Australia’s Prime Minister Kevin Rudd said that the trial left “serious unanswered questions” about Stern Hu’s conviction, AAP reported.

“In holding this part of the trial in secret, China, I believe, has missed an opportunity to demonstrate to the world at large transparency that would be consistent with its emerging global role,” he said.

An Australian business group has also raised concerns, asking for clarity on aspects of China’s legal system. Stern Hu, an Australia citizen of Chinese heritage, was convicted of two charges—bribery and stealing commercial secrets—in the Shanghai No.1 Intermediate People’s Court on Monday March 29.

On the bribery charges, Mr. Hu was sentenced to seven years imprisonment, plus a confiscation of half a million yuan (US$73,608). On the stealing commercial secrets charge, he was sentenced to five years and a fine of another half million yuan.
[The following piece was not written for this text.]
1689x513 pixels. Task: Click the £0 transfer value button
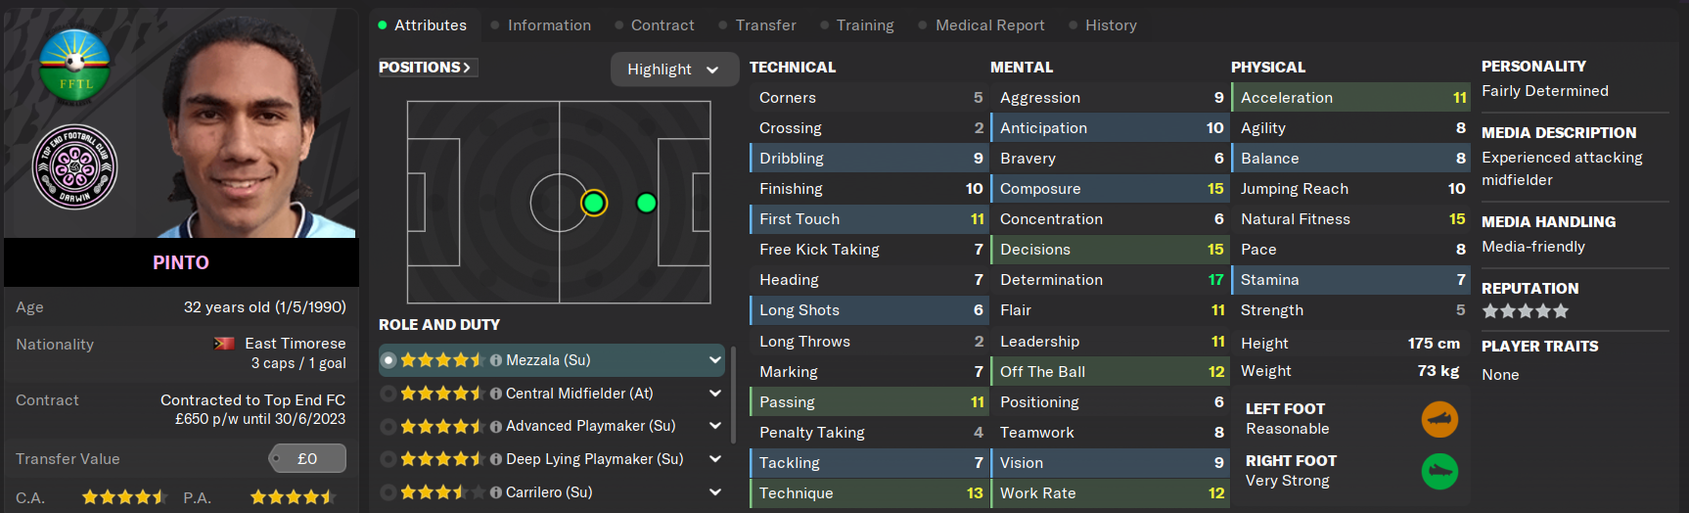point(307,458)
Overall, the court determined the sentence would be 10 years, plus the fines.

Commenting on the bribery sentence, Australia’s Foreign Minister Stephen Smith said in a statement, “On its face, there was, according to Australian officials, evidence, indeed if not substantial evidence, that bribery acts had occurred.” Mr. Hu and two Chinese national Rio Tinto colleagues, Liu Caikui and Ge Minqiang, had reportedly admitted to bribery, although Mr. Hu and Mr. Liu had questioned the amounts alleged.
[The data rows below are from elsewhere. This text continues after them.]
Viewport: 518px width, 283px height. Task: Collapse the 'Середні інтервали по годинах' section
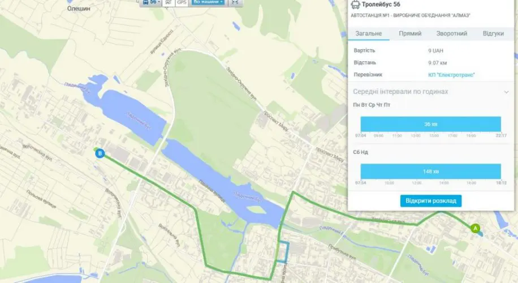pos(506,92)
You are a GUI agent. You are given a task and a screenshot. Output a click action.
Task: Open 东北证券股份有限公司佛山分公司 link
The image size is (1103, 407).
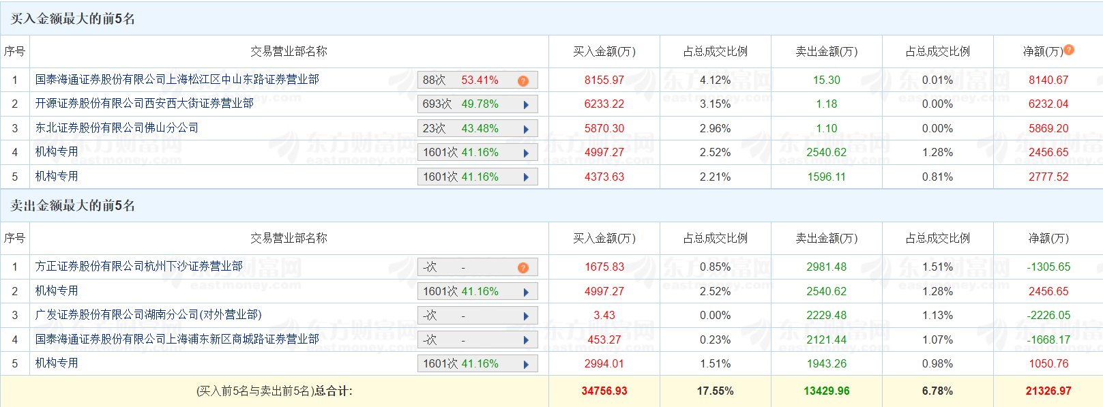click(x=117, y=128)
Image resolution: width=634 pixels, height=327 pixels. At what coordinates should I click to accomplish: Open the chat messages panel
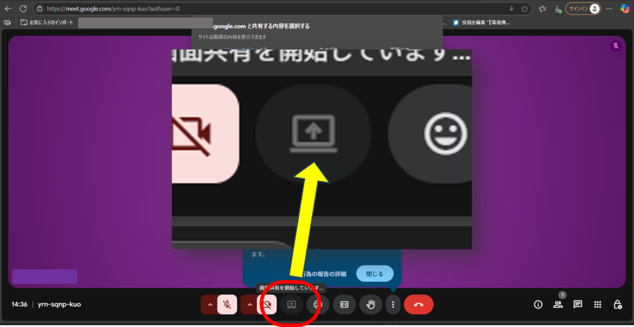coord(578,304)
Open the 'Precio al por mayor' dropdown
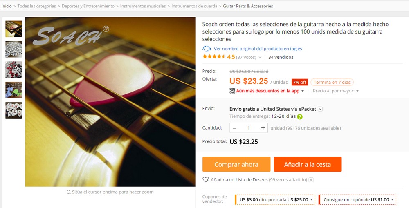Image resolution: width=409 pixels, height=208 pixels. (x=336, y=91)
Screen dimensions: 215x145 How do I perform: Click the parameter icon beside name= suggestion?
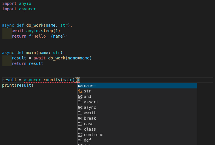80,86
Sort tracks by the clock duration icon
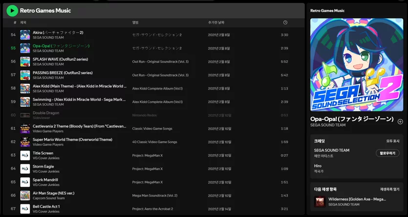 (285, 22)
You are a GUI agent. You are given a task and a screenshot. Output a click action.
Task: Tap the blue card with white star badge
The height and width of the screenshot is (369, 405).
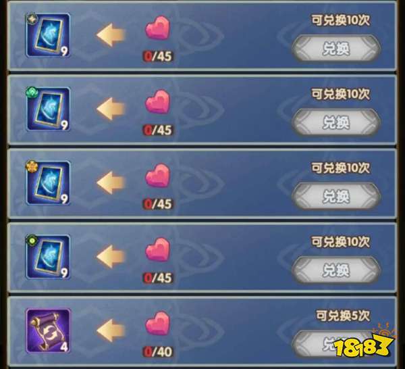48,35
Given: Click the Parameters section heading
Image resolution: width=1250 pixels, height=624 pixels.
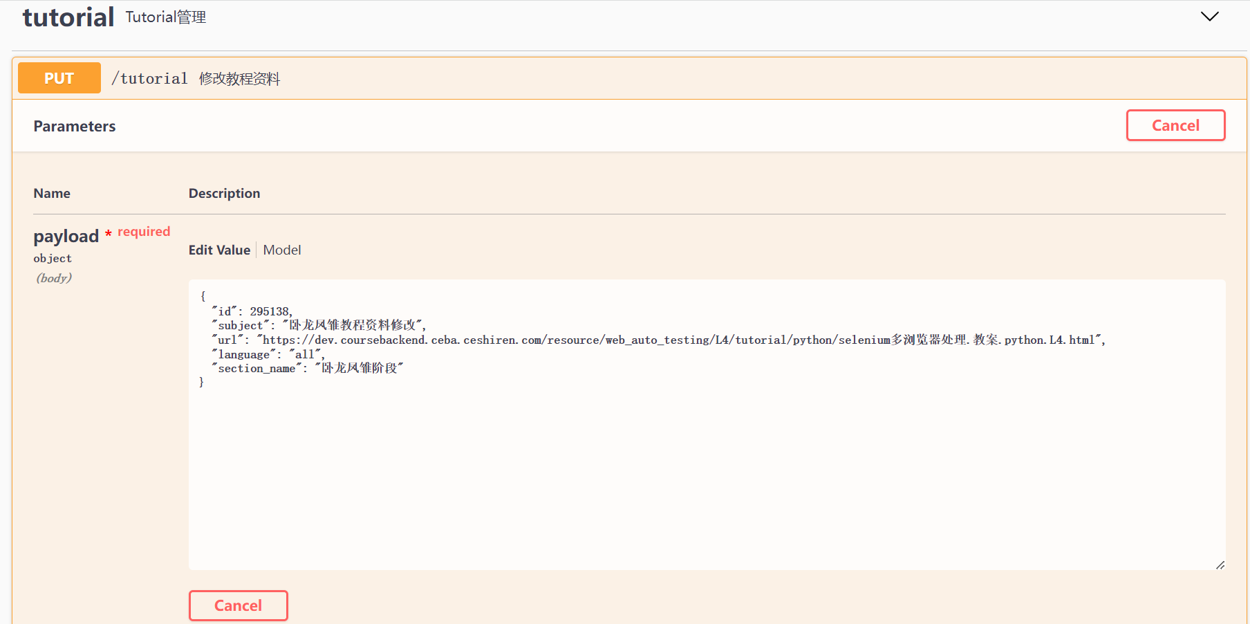Looking at the screenshot, I should (x=75, y=127).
The fourth Rio Tinto employee accused, Wang Yong, denied the charges, saying the moneys received were a loan. All four were, however, sentenced with charges from 7 to 14 years.  Mr. Smith said that while he could not comment on the sentences of the three Chinese nationals, he believed Mr. Hu’s sentence was “very harsh.” “Can I make this point that on any measure, this is a tough sentence,” he said.

On the second sentence of stealing commercial secrets, Mr. Smith said that despite a round of appeals at various levels of Chinese officialdom and Australian government requests for transparency during the trial, the importance of that had been ignored.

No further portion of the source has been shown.